***** PROVIDED RECORDS *****
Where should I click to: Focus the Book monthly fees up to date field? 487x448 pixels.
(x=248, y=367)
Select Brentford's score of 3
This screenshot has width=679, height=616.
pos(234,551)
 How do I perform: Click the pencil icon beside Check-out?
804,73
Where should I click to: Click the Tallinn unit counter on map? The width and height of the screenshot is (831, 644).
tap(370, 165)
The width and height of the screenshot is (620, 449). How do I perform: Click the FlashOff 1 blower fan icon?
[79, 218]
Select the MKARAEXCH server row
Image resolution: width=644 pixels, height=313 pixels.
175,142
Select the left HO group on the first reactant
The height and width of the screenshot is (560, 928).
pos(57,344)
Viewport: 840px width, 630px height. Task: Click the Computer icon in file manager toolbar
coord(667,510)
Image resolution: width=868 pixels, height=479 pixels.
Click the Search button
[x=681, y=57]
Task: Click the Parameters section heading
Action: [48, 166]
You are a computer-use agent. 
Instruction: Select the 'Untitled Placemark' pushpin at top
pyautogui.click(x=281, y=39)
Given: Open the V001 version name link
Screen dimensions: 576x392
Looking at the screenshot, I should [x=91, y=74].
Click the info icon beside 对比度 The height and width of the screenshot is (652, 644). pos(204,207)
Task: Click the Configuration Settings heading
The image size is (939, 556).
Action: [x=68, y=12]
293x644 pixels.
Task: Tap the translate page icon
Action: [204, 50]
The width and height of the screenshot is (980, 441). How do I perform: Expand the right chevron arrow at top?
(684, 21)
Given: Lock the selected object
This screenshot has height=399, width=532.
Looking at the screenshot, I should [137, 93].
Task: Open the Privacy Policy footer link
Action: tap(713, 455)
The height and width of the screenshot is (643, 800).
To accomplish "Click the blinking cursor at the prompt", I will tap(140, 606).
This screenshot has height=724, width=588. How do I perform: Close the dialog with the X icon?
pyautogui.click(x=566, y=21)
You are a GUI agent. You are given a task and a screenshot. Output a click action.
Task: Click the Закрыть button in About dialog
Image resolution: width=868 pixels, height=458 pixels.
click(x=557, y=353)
*****
# [AIM OF THE TASK]
All the data above should be set down a second time, exactly.

# [THE ANSWER]
Where should I click to: Focus the Book monthly fees up to date field? 487x448 pixels.
(x=248, y=367)
Select Brentford's score of 3
This screenshot has width=679, height=616.
pos(234,551)
 How do I perform: Click the pencil icon beside Check-out?
804,73
Where should I click to: Click the Tallinn unit counter on map? The width and height of the screenshot is (831, 644).
tap(370, 165)
The width and height of the screenshot is (620, 449). How do I perform: Click the FlashOff 1 blower fan icon?
[79, 218]
Select the MKARAEXCH server row
Image resolution: width=644 pixels, height=313 pixels.
175,142
Select the left HO group on the first reactant
The height and width of the screenshot is (560, 928).
pos(57,344)
Viewport: 840px width, 630px height. Task: Click the Computer icon in file manager toolbar
coord(667,510)
Image resolution: width=868 pixels, height=479 pixels.
Click the Search button
[x=681, y=57]
Task: Click the Parameters section heading
Action: [48, 166]
You are a computer-use agent. 
Instruction: Select the 'Untitled Placemark' pushpin at top
pyautogui.click(x=281, y=39)
Given: Open the V001 version name link
Screen dimensions: 576x392
Looking at the screenshot, I should [x=91, y=74].
Click the info icon beside 对比度 The height and width of the screenshot is (652, 644). pos(204,207)
Task: Click the Configuration Settings heading
The image size is (939, 556).
Action: [x=68, y=12]
293x644 pixels.
Task: Tap the translate page icon
Action: [204, 50]
The width and height of the screenshot is (980, 441). How do I perform: Expand the right chevron arrow at top?
(684, 21)
Given: Lock the selected object
This screenshot has height=399, width=532.
Looking at the screenshot, I should [137, 93].
Task: Open the Privacy Policy footer link
Action: tap(713, 455)
The height and width of the screenshot is (643, 800).
To accomplish "Click the blinking cursor at the prompt", I will tap(140, 606).
This screenshot has height=724, width=588. How do I perform: Close the dialog with the X icon?
pyautogui.click(x=566, y=21)
You are a GUI agent. You are given a task and a screenshot. Output a click action.
Task: Click the Закрыть button in About dialog
Image resolution: width=868 pixels, height=458 pixels.
click(x=557, y=353)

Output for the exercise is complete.